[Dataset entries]
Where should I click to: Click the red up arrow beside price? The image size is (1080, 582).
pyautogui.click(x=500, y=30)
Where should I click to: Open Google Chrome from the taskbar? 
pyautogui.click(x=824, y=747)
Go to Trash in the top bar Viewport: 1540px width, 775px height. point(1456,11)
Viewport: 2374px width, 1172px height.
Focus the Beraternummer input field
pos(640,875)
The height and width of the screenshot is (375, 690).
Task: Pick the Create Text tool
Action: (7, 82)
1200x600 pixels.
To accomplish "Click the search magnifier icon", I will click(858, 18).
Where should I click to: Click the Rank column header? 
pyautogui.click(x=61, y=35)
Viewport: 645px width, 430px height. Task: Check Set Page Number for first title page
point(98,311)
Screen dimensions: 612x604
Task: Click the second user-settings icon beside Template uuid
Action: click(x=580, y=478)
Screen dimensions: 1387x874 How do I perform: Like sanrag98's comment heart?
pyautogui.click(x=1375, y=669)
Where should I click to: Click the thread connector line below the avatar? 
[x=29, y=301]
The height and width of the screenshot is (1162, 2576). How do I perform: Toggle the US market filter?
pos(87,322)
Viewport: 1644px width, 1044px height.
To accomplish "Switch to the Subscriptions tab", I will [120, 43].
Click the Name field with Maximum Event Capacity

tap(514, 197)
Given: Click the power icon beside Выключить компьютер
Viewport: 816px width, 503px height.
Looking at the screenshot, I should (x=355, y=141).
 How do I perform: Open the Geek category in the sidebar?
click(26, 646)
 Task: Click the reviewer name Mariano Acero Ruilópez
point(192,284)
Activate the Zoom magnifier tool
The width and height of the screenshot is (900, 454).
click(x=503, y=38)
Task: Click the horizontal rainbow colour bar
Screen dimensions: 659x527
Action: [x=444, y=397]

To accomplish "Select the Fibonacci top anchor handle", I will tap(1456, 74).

### TASK BRIEF:
Answer with a number only: how many lines above include the word "will"?

### EXERCISE RESPONSE:
3